- WHAT NEEDS TO BE DONE -
Looking through the records that follow, determine how many lines contain "computer" and reply with that number alone.

(Saved entries)
────

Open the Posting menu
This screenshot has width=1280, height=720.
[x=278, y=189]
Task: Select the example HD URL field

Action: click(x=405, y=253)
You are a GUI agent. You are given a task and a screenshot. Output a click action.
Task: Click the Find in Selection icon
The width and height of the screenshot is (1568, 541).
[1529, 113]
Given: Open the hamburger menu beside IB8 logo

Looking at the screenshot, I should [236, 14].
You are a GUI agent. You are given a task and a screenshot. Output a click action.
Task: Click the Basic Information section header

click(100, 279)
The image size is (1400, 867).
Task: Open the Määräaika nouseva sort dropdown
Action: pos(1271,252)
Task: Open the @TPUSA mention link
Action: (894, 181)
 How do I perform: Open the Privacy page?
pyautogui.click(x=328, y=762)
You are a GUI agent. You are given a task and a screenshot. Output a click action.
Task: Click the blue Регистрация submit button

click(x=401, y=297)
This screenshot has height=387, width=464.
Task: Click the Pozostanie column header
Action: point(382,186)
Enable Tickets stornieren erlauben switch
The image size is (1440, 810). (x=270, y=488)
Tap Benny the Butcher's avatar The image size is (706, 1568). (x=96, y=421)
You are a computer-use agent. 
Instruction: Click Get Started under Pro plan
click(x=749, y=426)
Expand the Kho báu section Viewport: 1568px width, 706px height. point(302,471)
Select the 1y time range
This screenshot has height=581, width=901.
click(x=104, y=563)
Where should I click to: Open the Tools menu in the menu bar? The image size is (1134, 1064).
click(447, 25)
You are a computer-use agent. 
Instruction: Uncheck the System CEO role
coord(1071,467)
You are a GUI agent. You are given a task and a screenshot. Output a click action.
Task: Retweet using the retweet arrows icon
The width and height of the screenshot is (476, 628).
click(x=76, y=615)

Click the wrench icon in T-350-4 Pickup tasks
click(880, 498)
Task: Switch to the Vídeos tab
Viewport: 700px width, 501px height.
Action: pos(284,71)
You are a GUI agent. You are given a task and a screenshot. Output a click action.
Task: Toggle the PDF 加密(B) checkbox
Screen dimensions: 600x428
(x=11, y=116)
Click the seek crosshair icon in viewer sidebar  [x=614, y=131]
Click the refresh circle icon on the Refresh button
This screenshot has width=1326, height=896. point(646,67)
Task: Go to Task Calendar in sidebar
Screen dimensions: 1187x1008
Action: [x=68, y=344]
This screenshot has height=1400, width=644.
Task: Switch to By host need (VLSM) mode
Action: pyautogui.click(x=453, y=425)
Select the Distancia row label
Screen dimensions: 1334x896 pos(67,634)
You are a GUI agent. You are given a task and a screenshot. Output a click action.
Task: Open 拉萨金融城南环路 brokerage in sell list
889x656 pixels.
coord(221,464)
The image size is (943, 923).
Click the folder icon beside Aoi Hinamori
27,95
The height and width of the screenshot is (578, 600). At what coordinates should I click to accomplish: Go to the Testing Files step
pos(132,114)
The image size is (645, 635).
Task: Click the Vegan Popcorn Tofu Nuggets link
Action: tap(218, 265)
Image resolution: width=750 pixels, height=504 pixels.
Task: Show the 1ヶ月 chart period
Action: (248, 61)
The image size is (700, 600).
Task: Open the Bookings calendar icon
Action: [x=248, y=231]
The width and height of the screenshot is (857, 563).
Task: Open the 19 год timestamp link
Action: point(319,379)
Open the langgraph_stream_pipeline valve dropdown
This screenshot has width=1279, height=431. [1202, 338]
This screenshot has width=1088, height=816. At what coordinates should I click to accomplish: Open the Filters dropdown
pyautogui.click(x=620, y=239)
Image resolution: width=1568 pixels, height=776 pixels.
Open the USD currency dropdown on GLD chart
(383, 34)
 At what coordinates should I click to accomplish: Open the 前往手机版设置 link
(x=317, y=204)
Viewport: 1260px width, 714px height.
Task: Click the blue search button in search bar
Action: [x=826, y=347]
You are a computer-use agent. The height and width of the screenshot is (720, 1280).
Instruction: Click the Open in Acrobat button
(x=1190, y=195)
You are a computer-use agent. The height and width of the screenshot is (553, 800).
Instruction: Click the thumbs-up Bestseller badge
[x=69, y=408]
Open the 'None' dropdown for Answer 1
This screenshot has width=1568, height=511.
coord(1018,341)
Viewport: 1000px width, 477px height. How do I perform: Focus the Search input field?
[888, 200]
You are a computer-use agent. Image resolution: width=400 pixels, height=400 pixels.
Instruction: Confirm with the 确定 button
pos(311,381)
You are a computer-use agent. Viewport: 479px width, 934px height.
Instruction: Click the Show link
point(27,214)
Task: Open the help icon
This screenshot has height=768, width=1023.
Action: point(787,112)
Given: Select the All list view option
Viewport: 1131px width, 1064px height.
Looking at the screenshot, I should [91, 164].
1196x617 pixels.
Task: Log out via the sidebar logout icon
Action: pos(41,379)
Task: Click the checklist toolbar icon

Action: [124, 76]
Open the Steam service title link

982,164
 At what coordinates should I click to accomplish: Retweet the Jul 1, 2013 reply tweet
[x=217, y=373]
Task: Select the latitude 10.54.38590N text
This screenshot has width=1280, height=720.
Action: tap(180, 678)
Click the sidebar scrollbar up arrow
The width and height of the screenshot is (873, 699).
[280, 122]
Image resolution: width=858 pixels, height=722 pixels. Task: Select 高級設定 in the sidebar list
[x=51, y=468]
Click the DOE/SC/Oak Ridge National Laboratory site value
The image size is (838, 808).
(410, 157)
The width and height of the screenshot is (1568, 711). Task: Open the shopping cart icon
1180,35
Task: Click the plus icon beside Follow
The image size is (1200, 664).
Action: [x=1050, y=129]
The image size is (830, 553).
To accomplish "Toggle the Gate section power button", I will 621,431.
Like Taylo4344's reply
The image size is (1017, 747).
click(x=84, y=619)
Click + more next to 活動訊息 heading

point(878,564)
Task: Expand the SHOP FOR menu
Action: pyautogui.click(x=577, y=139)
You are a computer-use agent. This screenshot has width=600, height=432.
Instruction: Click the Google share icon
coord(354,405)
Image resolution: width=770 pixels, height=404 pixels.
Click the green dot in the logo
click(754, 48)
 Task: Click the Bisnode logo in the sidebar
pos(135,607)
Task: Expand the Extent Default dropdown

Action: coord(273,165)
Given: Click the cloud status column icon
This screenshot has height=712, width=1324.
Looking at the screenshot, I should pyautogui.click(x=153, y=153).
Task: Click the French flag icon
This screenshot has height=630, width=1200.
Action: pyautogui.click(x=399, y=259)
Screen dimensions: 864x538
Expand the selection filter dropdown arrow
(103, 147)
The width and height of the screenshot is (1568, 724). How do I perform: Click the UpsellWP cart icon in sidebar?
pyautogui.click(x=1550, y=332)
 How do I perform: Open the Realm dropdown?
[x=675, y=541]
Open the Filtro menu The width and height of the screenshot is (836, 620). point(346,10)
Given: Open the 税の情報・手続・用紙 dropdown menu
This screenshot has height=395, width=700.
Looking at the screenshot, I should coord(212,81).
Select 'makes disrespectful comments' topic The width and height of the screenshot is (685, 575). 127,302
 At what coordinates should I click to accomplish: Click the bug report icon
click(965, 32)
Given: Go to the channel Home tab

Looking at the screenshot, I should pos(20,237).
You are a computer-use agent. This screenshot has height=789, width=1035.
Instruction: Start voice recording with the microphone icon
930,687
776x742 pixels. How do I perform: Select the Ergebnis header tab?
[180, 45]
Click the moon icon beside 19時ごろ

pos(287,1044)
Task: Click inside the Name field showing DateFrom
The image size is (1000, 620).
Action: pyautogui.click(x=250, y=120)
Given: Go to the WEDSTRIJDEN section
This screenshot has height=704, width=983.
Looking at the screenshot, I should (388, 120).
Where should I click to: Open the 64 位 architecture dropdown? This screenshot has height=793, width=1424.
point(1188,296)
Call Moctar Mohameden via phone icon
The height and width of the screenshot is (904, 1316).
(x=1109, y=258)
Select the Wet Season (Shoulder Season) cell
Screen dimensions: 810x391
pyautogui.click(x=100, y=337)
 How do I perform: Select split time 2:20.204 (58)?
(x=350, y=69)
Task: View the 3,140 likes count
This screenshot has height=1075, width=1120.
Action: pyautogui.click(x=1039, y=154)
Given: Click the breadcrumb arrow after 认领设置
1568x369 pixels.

────

- RESPONSE BELOW -
8